__Exercise goal__
Output only the span of lines that begins at the line containing "Garantie (40, 553)" and ends at the last line of the data, both included, exactly as they appear.
━━━━━ Information shown
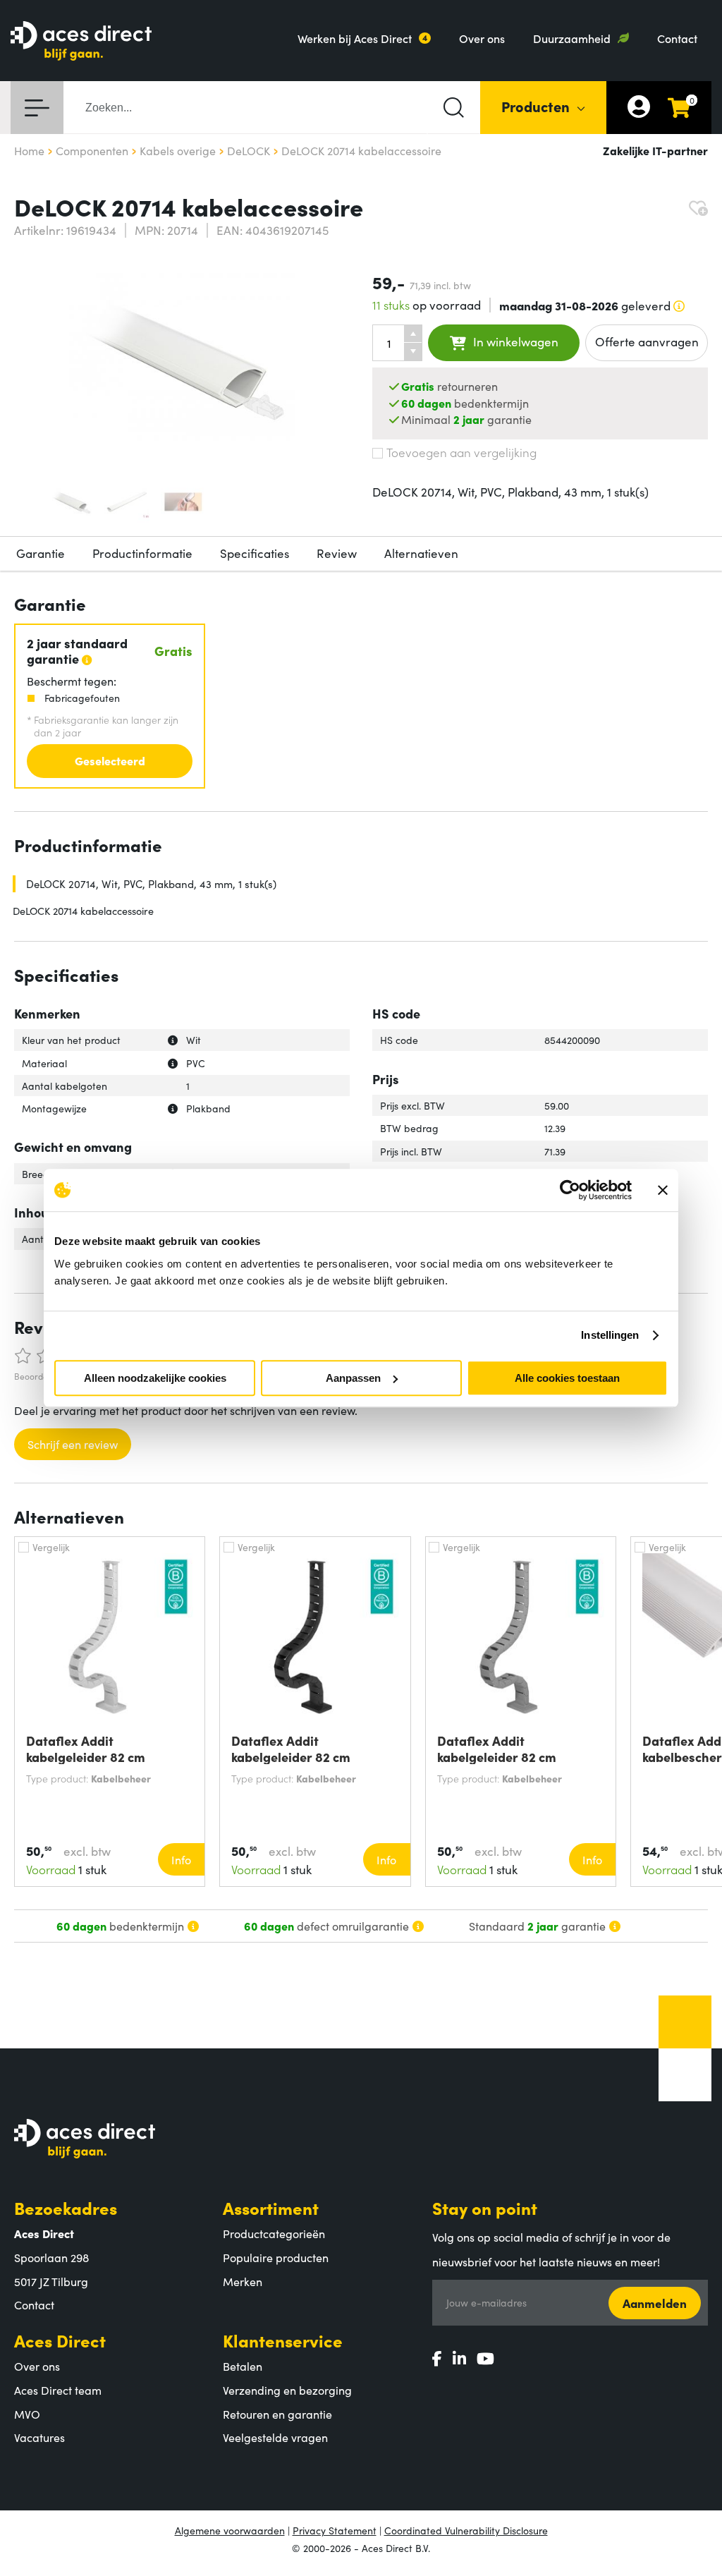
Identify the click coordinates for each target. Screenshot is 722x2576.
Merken (242, 2281)
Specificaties (254, 553)
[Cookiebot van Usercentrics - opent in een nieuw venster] (570, 1190)
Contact (677, 38)
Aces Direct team (58, 2390)
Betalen (242, 2366)
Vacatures (39, 2437)
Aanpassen (353, 1378)
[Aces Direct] (81, 42)
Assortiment (271, 2207)
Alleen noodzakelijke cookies (155, 1378)
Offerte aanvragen (647, 341)
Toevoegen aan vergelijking (461, 452)
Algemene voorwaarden (230, 2530)
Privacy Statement (335, 2530)
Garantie (40, 553)
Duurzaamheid (572, 38)
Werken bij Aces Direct (355, 38)
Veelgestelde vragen (275, 2437)
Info (181, 1859)
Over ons (482, 38)
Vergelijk (51, 1547)
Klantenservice (283, 2340)
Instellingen (610, 1335)
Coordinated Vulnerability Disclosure (466, 2530)
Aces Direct (60, 2340)
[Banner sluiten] (663, 1190)
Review (337, 553)
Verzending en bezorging (287, 2390)
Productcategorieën (274, 2233)
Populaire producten (276, 2257)
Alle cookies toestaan (567, 1378)
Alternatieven (421, 553)
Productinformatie (142, 553)
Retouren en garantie (277, 2414)
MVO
━━━━━━━━━━
__Written reply__
Garantie (40, 553)
Duurzaamheid (572, 38)
Werken bij Aces Direct (355, 38)
Veelgestelde vragen (275, 2437)
Info (181, 1859)
Over ons (482, 38)
Vergelijk (51, 1547)
Klantenservice (283, 2340)
Instellingen (610, 1335)
Coordinated Vulnerability Disclosure (466, 2530)
Aces Direct (60, 2340)
[Banner sluiten] (663, 1190)
Review (337, 553)
Verzending en bezorging (287, 2390)
Productcategorieën (274, 2233)
Populaire producten (276, 2257)
Alle cookies toestaan (567, 1378)
Alternatieven (421, 553)
Productinformatie (142, 553)
Retouren en garantie (277, 2414)
MVO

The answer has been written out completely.